The organisation’s principles become a measurement. Foundations stop being aspirational.

The credential teaches: what principles a mature framework should have. The codebase enforces: which principles your organisation actually obeys.


Pillar II — Laws, standards and frameworks: meeting the regulators where they are

The second pillar is fluency in the regulatory landscape. Privacy laws that already apply (GDPR, DPDP), AI-specific laws emerging (EU AI Act, Korea AI Basic Act, Brazil PL 2338, RBI FREE-AI in India), and the standards bodies’ frameworks (NIST AI RMF, ISO/IEC 42001, the OECD AI Principles).

The professional needs to know which laws apply to which AI systems, in which jurisdictions, under which conditions. The organisation needs to demonstrate compliance — not in a PowerPoint, on demand, when the regulator asks.

The principle: AI systems must operate within applicable laws, standards and frameworks — and the operator must be able to prove it.

What this looks like in a codebase:

A traceable cross-walk between every regulatory recommendation and the file path that implements it. Not “we comply with RBI FREE-AI.” Instead:

FREE-AI Rec Implementation
Rec 4 (Indigenous AI Models) pkg/llm/ollama.go declares Region() == "on-prem"; pkg/governance/sovereignty.go denies PII bound for non-home regions
Rec 14 (Board-Approved Policy) config/ai-policy.example.yaml with board_approved_on field, hashed at boot
Rec 20 (Red Teaming) cmd/red-team/ runs an adversarial probe corpus against the active composite policy in CI
Rec 22 (Annexure VI) pkg/incidents/ auto-generates the structured incident form on policy deny, agent panic, budget breach
Rec 23 (AI Inventory) GET /v1/ai-inventory reads from the live registry; cannot drift from what’s actually running
Rec 25 (Disclosures) GET /v1/disclosures is public and unauthenticated

The cross-walk fits on one page. Every claim has a file path. Every file path has a test. The regulator can verify any claim by reading the source.

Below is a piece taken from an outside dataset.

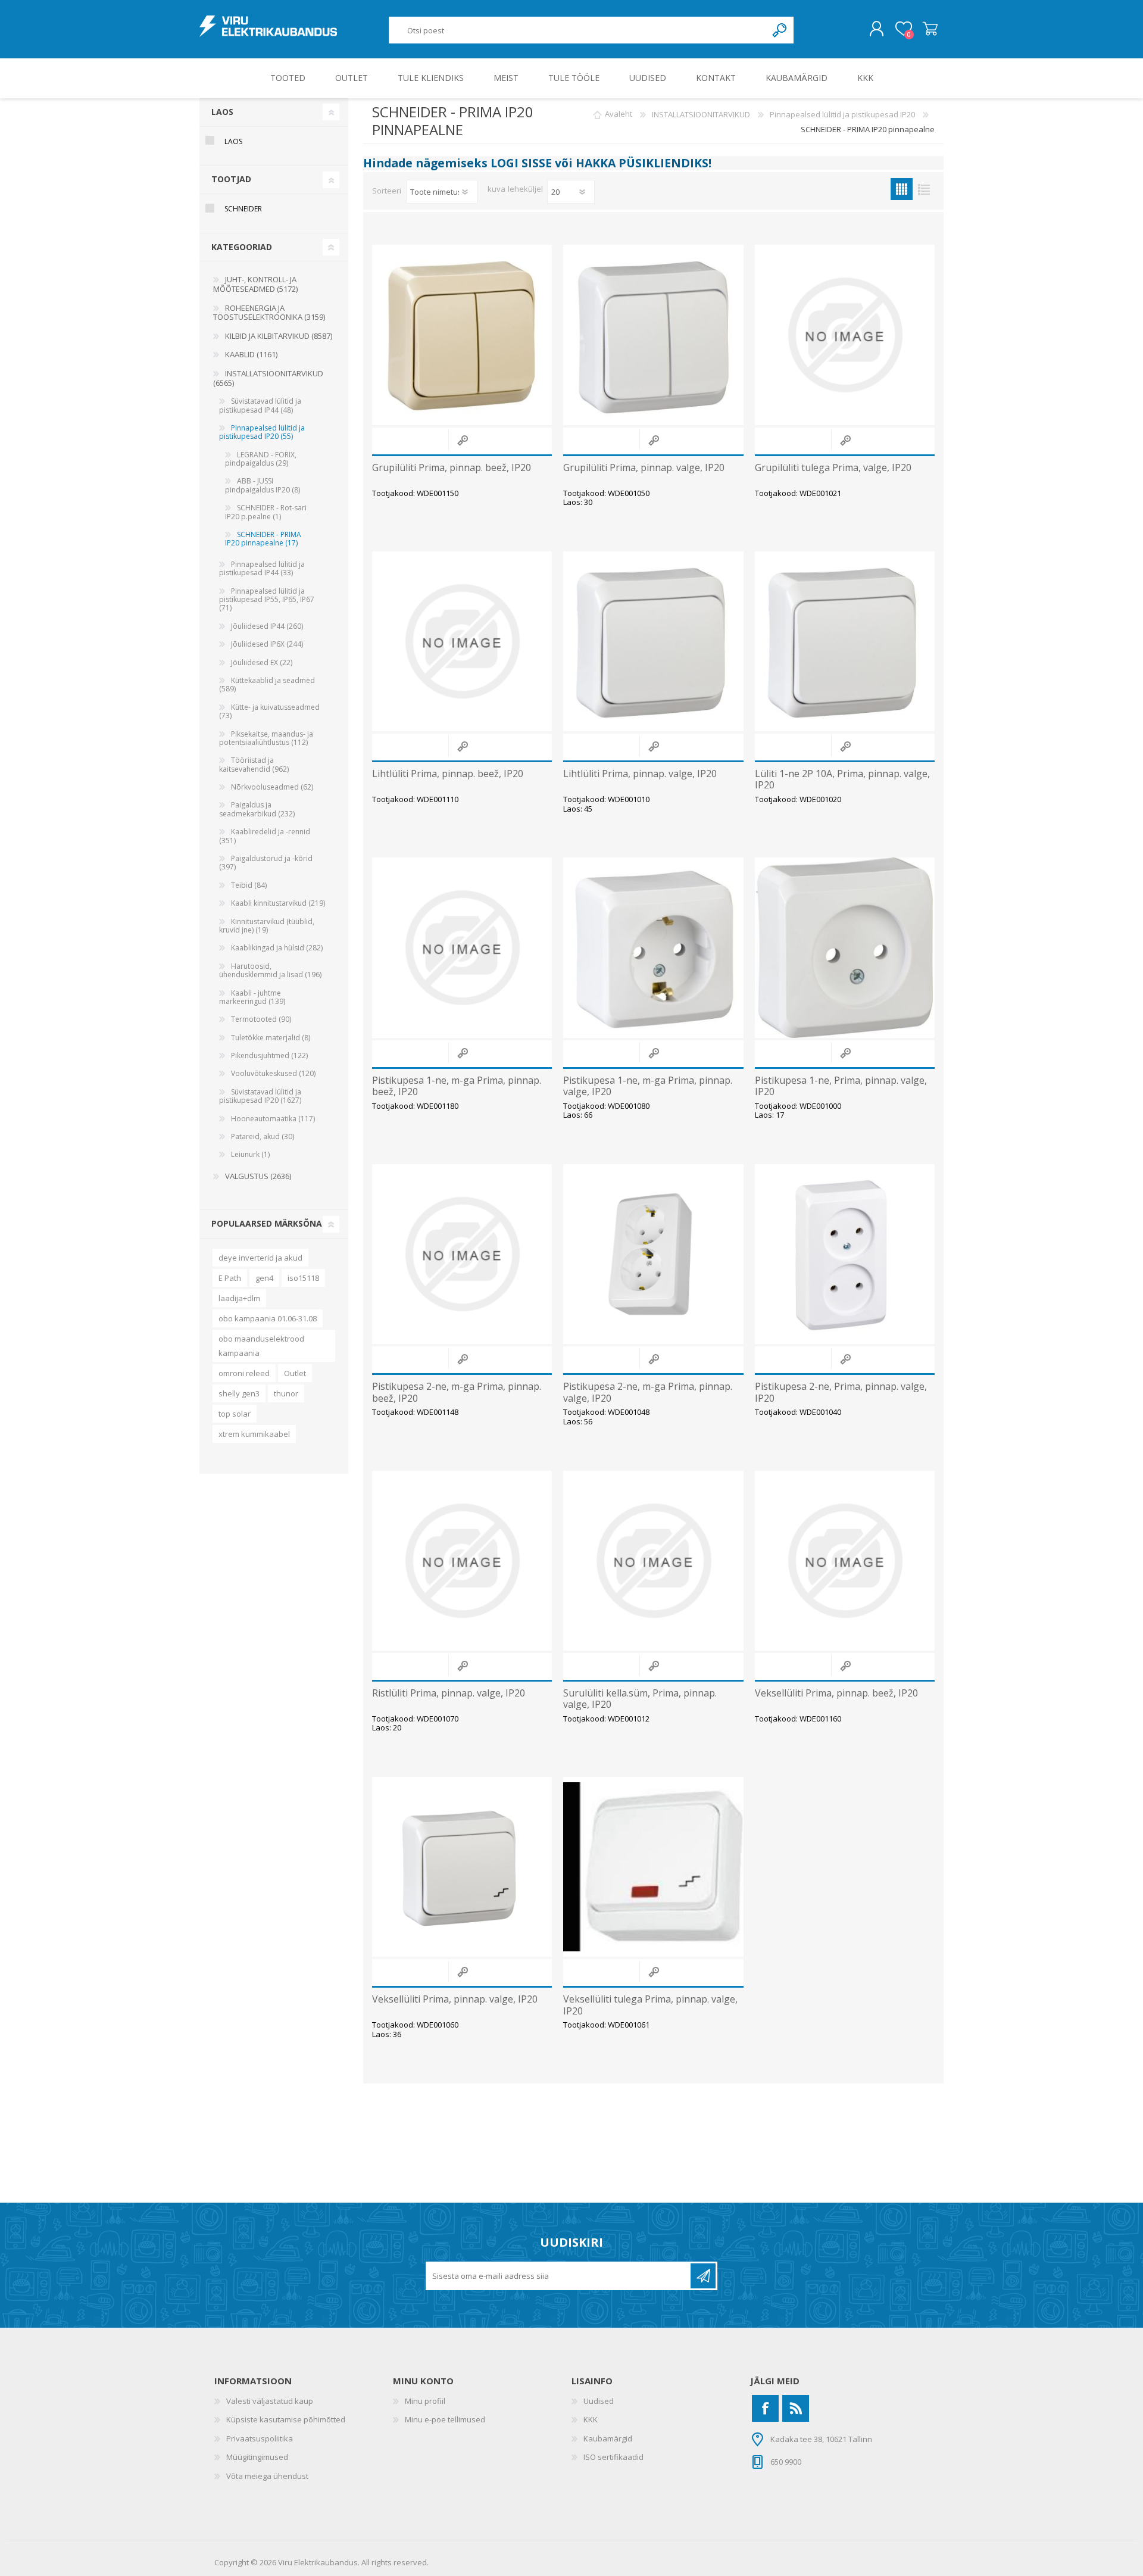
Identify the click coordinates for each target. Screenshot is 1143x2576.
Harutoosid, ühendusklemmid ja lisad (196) (270, 970)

The professional knows there are 26 FREE-AI recommendations. The codebase shows which ones are ✅, which are 🟡 partial, and which are ⚪ explicitly outside scope (regulator/SRO actions). Honesty about partials is part of governance.

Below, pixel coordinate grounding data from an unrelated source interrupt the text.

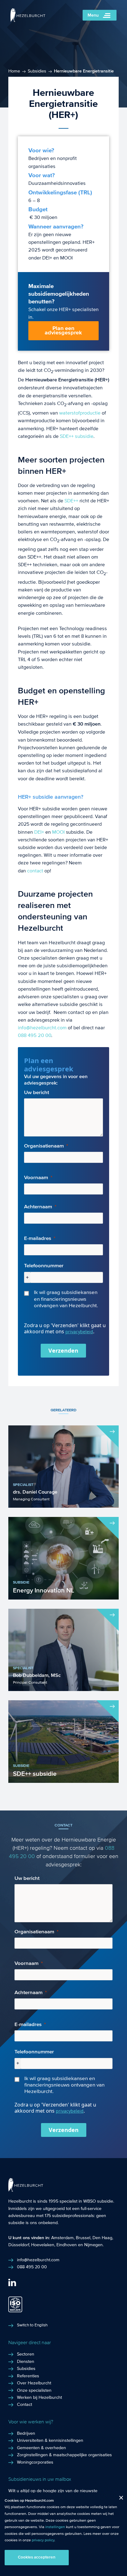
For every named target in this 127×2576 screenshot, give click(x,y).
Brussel (83, 2237)
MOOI (58, 832)
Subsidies (37, 71)
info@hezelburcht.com (42, 1028)
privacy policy (43, 2540)
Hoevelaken (42, 2245)
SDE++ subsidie (76, 436)
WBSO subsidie (98, 2201)
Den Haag (102, 2237)
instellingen (55, 2526)
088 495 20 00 (34, 1035)
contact (35, 871)
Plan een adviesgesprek (63, 330)
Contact (24, 2404)
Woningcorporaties (35, 2462)
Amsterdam (62, 2237)
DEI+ (39, 832)
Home (14, 71)
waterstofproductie (79, 413)
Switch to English (32, 2325)
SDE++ (71, 501)
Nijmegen (93, 2245)
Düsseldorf (18, 2245)
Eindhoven (66, 2245)
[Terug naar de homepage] (27, 20)
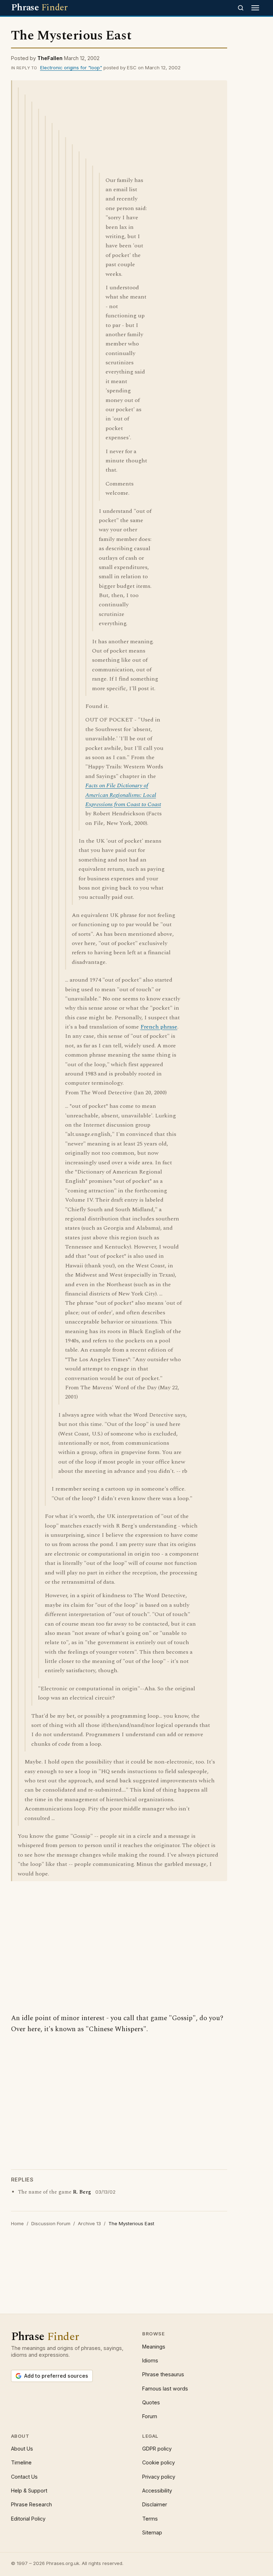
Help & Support (29, 2491)
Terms (150, 2519)
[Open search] (240, 8)
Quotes (151, 2402)
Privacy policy (158, 2477)
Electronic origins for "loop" (71, 67)
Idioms (150, 2360)
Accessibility (157, 2491)
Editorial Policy (28, 2519)
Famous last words (165, 2389)
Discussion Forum (50, 2223)
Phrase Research (31, 2504)
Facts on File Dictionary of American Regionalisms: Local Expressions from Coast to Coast (123, 795)
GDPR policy (157, 2449)
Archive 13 (89, 2223)
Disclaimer (154, 2504)
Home (17, 2223)
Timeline (21, 2462)
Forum (149, 2416)
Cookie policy (158, 2462)
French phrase (158, 1027)
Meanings (153, 2347)
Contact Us (24, 2477)
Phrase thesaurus (163, 2374)
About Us (22, 2449)
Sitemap (152, 2532)
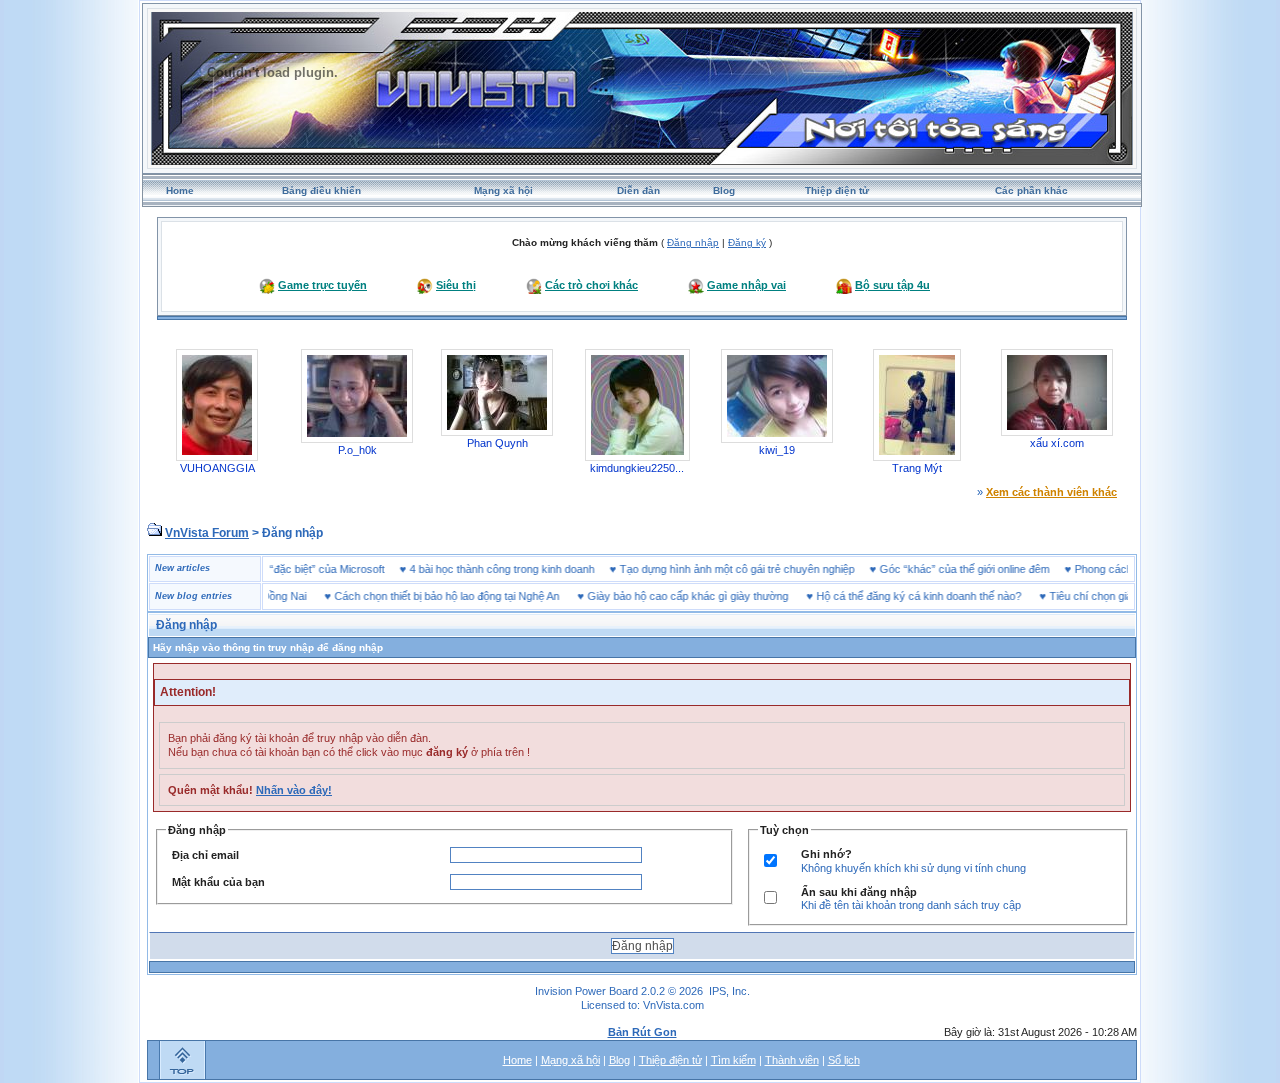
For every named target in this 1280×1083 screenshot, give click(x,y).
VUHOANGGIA (217, 468)
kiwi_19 (777, 450)
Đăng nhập (693, 242)
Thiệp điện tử (837, 190)
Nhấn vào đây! (294, 790)
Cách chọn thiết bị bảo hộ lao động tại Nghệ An (424, 596)
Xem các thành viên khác (1051, 492)
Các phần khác (1031, 190)
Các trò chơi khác (591, 285)
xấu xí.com (1057, 443)
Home (180, 190)
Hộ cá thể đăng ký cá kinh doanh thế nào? (896, 596)
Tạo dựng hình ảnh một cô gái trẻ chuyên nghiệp (759, 569)
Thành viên (792, 1060)
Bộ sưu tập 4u (892, 285)
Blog (724, 190)
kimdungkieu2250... (637, 468)
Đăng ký (747, 242)
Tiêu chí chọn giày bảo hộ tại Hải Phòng (1123, 596)
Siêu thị (456, 285)
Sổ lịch (844, 1060)
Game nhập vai (746, 285)
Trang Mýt (917, 468)
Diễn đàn (638, 190)
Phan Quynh (497, 443)
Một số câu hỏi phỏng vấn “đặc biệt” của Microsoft (285, 569)
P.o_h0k (357, 450)
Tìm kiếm (733, 1060)
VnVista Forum (207, 533)
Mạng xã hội (503, 190)
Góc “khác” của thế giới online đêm (987, 569)
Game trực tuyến (322, 285)
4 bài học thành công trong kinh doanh (524, 569)
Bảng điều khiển (321, 190)
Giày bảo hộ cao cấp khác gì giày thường (665, 596)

The credential teaches: what the laws and frameworks require. The codebase shows: how each requirement is met, file by file.


Pillar III — Governing AI development: from notebook to production

The third pillar covers the build-side governance — how AI systems are designed, what data goes into them, how they’re tested, and how they’re released into production.

This is where most organisations have the biggest gap between policy and practice. The policy document says “all AI models must undergo bias testing prior to release.” The reality is that a data scientist trained the model in a Jupyter notebook, the deployment ran through a Slack DM, and the bias test was “we eyeballed it.”

The principle: AI systems must be designed, built and tested under controlled processes that produce evidence of safety, fairness, and quality before release.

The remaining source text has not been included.